=== Stored data ===
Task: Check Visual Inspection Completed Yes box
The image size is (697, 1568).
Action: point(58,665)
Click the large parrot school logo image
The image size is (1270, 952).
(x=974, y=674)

=== Requirement ===
Copy out all of the lines above exactly.

=== Solution to the exercise ===
Task: Check Visual Inspection Completed Yes box
The image size is (697, 1568).
Action: point(58,665)
Click the large parrot school logo image
The image size is (1270, 952).
(x=974, y=674)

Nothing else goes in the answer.